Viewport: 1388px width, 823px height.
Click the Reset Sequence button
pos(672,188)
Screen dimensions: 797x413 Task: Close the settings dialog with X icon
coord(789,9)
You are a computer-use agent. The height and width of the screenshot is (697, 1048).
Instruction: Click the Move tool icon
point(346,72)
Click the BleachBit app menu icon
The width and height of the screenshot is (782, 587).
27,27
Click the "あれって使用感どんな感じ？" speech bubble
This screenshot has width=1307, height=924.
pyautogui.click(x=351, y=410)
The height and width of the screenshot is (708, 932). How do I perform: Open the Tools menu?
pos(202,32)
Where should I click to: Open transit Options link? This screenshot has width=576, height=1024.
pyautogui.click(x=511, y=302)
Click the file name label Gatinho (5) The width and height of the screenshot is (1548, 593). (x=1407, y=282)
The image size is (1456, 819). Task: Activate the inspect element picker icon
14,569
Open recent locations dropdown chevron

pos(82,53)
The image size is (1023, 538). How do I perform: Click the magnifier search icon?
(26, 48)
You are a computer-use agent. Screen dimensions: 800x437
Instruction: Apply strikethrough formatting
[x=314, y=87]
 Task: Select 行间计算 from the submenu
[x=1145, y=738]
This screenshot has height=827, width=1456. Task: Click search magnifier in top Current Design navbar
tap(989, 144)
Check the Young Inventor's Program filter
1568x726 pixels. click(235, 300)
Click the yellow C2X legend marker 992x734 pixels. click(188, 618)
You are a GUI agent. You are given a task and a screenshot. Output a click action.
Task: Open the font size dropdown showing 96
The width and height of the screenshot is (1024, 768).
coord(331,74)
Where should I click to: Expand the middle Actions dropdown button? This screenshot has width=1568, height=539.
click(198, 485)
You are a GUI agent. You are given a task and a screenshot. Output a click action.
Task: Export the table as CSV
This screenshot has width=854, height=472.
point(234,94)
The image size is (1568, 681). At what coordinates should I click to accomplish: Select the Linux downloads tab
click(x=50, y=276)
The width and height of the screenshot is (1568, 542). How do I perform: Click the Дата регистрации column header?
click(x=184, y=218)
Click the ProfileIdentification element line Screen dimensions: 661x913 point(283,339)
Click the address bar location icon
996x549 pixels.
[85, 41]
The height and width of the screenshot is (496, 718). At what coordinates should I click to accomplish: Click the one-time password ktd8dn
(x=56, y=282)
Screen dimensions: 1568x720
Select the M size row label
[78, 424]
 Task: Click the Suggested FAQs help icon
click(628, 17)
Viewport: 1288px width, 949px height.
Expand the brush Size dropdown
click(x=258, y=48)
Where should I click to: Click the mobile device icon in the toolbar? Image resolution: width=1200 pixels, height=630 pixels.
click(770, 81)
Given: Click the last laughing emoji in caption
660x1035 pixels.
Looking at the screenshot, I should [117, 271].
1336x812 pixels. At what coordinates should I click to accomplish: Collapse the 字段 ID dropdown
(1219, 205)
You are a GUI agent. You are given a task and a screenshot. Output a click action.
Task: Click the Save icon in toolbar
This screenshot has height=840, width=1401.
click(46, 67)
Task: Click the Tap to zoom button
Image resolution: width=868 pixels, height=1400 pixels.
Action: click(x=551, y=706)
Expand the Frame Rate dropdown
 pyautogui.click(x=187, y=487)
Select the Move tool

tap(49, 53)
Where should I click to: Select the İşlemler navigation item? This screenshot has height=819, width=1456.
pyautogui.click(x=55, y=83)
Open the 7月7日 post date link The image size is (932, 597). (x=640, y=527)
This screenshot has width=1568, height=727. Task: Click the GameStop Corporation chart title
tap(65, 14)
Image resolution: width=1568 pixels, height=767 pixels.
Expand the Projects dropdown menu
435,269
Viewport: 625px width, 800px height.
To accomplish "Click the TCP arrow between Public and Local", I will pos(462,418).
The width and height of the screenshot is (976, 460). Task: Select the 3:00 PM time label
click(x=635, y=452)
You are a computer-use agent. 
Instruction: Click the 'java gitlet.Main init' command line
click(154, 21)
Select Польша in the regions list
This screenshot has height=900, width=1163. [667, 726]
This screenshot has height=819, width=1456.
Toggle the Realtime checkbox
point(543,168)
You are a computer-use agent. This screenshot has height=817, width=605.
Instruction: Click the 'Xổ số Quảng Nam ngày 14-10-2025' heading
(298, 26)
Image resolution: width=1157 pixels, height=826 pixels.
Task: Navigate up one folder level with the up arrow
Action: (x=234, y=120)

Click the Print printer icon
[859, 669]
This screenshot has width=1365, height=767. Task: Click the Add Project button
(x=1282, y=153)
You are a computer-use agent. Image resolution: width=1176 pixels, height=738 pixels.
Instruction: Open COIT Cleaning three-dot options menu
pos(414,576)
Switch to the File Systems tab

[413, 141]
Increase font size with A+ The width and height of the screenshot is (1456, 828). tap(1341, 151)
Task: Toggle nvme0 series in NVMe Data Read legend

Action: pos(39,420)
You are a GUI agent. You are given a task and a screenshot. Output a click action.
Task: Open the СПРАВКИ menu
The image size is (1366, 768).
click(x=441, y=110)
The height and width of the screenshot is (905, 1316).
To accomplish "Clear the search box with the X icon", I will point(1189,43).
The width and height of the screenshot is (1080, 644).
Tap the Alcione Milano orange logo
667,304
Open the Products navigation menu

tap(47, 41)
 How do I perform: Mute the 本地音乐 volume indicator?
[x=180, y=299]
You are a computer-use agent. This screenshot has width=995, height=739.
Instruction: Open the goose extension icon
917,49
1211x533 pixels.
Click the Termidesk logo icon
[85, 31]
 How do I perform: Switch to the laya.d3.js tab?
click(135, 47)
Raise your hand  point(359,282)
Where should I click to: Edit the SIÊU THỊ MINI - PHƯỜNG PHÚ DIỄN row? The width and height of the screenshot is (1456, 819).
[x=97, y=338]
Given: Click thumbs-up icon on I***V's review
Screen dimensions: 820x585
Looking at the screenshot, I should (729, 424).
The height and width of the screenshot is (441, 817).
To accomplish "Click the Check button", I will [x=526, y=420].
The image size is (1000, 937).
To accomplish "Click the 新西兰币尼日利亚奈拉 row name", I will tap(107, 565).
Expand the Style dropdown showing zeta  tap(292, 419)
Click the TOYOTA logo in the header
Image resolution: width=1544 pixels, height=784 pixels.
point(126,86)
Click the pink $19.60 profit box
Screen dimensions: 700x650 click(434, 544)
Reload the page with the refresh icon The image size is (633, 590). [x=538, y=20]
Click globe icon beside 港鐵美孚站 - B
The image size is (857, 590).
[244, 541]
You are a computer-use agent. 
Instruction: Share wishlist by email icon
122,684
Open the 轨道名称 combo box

Short exercise
Rewrite the data above as a JSON list of strings, with each line as its own string and blank lines left out.

In response
[
  "Viewport: 1388px width, 823px height.",
  "Click the Reset Sequence button",
  "pos(672,188)",
  "Screen dimensions: 797x413 Task: Close the settings dialog with X icon",
  "coord(789,9)",
  "You are a computer-use agent. The height and width of the screenshot is (697, 1048).",
  "Instruction: Click the Move tool icon",
  "point(346,72)",
  "Click the BleachBit app menu icon",
  "The width and height of the screenshot is (782, 587).",
  "27,27",
  "Click the \"あれって使用感どんな感じ？\" speech bubble",
  "This screenshot has width=1307, height=924.",
  "pyautogui.click(x=351, y=410)",
  "The height and width of the screenshot is (708, 932). How do I perform: Open the Tools menu?",
  "pos(202,32)",
  "Where should I click to: Open transit Options link? This screenshot has width=576, height=1024.",
  "pyautogui.click(x=511, y=302)",
  "Click the file name label Gatinho (5) The width and height of the screenshot is (1548, 593). (x=1407, y=282)",
  "The image size is (1456, 819). Task: Activate the inspect element picker icon",
  "14,569",
  "Open recent locations dropdown chevron",
  "pos(82,53)",
  "The image size is (1023, 538). How do I perform: Click the magnifier search icon?",
  "(26, 48)",
  "You are a computer-use agent. Screen dimensions: 800x437",
  "Instruction: Apply strikethrough formatting",
  "[x=314, y=87]",
  " Task: Select 行间计算 from the submenu",
  "[x=1145, y=738]",
  "This screenshot has height=827, width=1456. Task: Click search magnifier in top Current Design navbar",
  "tap(989, 144)",
  "Check the Young Inventor's Program filter",
  "1568x726 pixels. click(235, 300)",
  "Click the yellow C2X legend marker 992x734 pixels. click(188, 618)",
  "You are a GUI agent. You are given a task and a screenshot. Output a click action.",
  "Task: Open the font size dropdown showing 96",
  "The width and height of the screenshot is (1024, 768).",
  "coord(331,74)",
  "Where should I click to: Expand the middle Actions dropdown button? This screenshot has width=1568, height=539.",
  "click(198, 485)",
  "You are a GUI agent. You are given a task and a screenshot. Output a click action.",
  "Task: Export the table as CSV",
  "This screenshot has width=854, height=472.",
  "point(234,94)",
  "The image size is (1568, 681). At what coordinates should I click to accomplish: Select the Linux downloads tab",
  "click(x=50, y=276)",
  "The width and height of the screenshot is (1568, 542). How do I perform: Click the Дата регистрации column header?",
  "click(x=184, y=218)",
  "Click the ProfileIdentification element line Screen dimensions: 661x913 point(283,339)",
  "Click the address bar location icon",
  "996x549 pixels.",
  "[85, 41]",
  "The height and width of the screenshot is (496, 718). At what coordinates should I click to accomplish: Click the one-time password ktd8dn",
  "(x=56, y=282)",
  "Screen dimensions: 1568x720",
  "Select the M size row label",
  "[78, 424]",
  " Task: Click the Suggested FAQs help icon",
  "click(628, 17)",
  "Viewport: 1288px width, 949px height.",
  "Expand the brush Size dropdown",
  "click(x=258, y=48)",
  "Where should I click to: Click the mobile device icon in the toolbar? Image resolution: width=1200 pixels, height=630 pixels.",
  "click(770, 81)",
  "Given: Click the last laughing emoji in caption",
  "660x1035 pixels.",
  "Looking at the screenshot, I should [117, 271].",
  "1336x812 pixels. At what coordinates should I click to accomplish: Collapse the 字段 ID dropdown",
  "(1219, 205)",
  "You are a GUI agent. You are given a task and a screenshot. Output a click action.",
  "Task: Click the Save icon in toolbar",
  "This screenshot has height=840, width=1401.",
  "click(46, 67)",
  "Task: Click the Tap to zoom button",
  "Image resolution: width=868 pixels, height=1400 pixels.",
  "Action: click(x=551, y=706)",
  "Expand the Frame Rate dropdown",
  " pyautogui.click(x=187, y=487)",
  "Select the Move tool",
  "tap(49, 53)",
  "Where should I click to: Select the İşlemler navigation item? This screenshot has height=819, width=1456.",
  "pyautogui.click(x=55, y=83)",
  "Open the 7月7日 post date link The image size is (932, 597). (x=640, y=527)",
  "This screenshot has width=1568, height=727. Task: Click the GameStop Corporation chart title",
  "tap(65, 14)",
  "Image resolution: width=1568 pixels, height=767 pixels.",
  "Expand the Projects dropdown menu",
  "435,269",
  "Viewport: 625px width, 800px height.",
  "To accomplish \"Click the TCP arrow between Public and Local\", I will pos(462,418).",
  "The width and height of the screenshot is (976, 460). Task: Select the 3:00 PM time label",
  "click(x=635, y=452)",
  "You are a computer-use agent. ",
  "Instruction: Click the 'java gitlet.Main init' command line",
  "click(154, 21)",
  "Select Польша in the regions list",
  "This screenshot has height=900, width=1163. [667, 726]",
  "This screenshot has height=819, width=1456.",
  "Toggle the Realtime checkbox",
  "point(543,168)",
  "You are a computer-use agent. This screenshot has height=817, width=605.",
  "Instruction: Click the 'Xổ số Quảng Nam ngày 14-10-2025' heading",
  "(298, 26)",
  "Image resolution: width=1157 pixels, height=826 pixels.",
  "Task: Navigate up one folder level with the up arrow",
  "Action: (x=234, y=120)",
  "Click the Print printer icon",
  "[859, 669]",
  "This screenshot has width=1365, height=767. Task: Click the Add Project button",
  "(x=1282, y=153)",
  "You are a computer-use agent. Image resolution: width=1176 pixels, height=738 pixels.",
  "Instruction: Open COIT Cleaning three-dot options menu",
  "pos(414,576)",
  "Switch to the File Systems tab",
  "[413, 141]",
  "Increase font size with A+ The width and height of the screenshot is (1456, 828). tap(1341, 151)",
  "Task: Toggle nvme0 series in NVMe Data Read legend",
  "Action: pos(39,420)",
  "You are a GUI agent. You are given a task and a screenshot. Output a click action.",
  "Task: Open the СПРАВКИ menu",
  "The image size is (1366, 768).",
  "click(x=441, y=110)",
  "The height and width of the screenshot is (905, 1316).",
  "To accomplish \"Clear the search box with the X icon\", I will point(1189,43).",
  "The width and height of the screenshot is (1080, 644).",
  "Tap the Alcione Milano orange logo",
  "667,304",
  "Open the Products navigation menu",
  "tap(47, 41)",
  " How do I perform: Mute the 本地音乐 volume indicator?",
  "[x=180, y=299]",
  "You are a computer-use agent. This screenshot has width=995, height=739.",
  "Instruction: Open the goose extension icon",
  "917,49",
  "1211x533 pixels.",
  "Click the Termidesk logo icon",
  "[85, 31]",
  " How do I perform: Switch to the laya.d3.js tab?",
  "click(135, 47)",
  "Raise your hand  point(359,282)",
  "Where should I click to: Edit the SIÊU THỊ MINI - PHƯỜNG PHÚ DIỄN row? The width and height of the screenshot is (1456, 819).",
  "[x=97, y=338]",
  "Given: Click thumbs-up icon on I***V's review",
  "Screen dimensions: 820x585",
  "Looking at the screenshot, I should (729, 424).",
  "The height and width of the screenshot is (441, 817).",
  "To accomplish \"Click the Check button\", I will [x=526, y=420].",
  "The image size is (1000, 937).",
  "To accomplish \"Click the 新西兰币尼日利亚奈拉 row name\", I will tap(107, 565).",
  "Expand the Style dropdown showing zeta  tap(292, 419)",
  "Click the TOYOTA logo in the header",
  "Image resolution: width=1544 pixels, height=784 pixels.",
  "point(126,86)",
  "Click the pink $19.60 profit box",
  "Screen dimensions: 700x650 click(434, 544)",
  "Reload the page with the refresh icon The image size is (633, 590). [x=538, y=20]",
  "Click globe icon beside 港鐵美孚站 - B",
  "The image size is (857, 590).",
  "[244, 541]",
  "You are a computer-use agent. ",
  "Instruction: Share wishlist by email icon",
  "122,684",
  "Open the 轨道名称 combo box"
]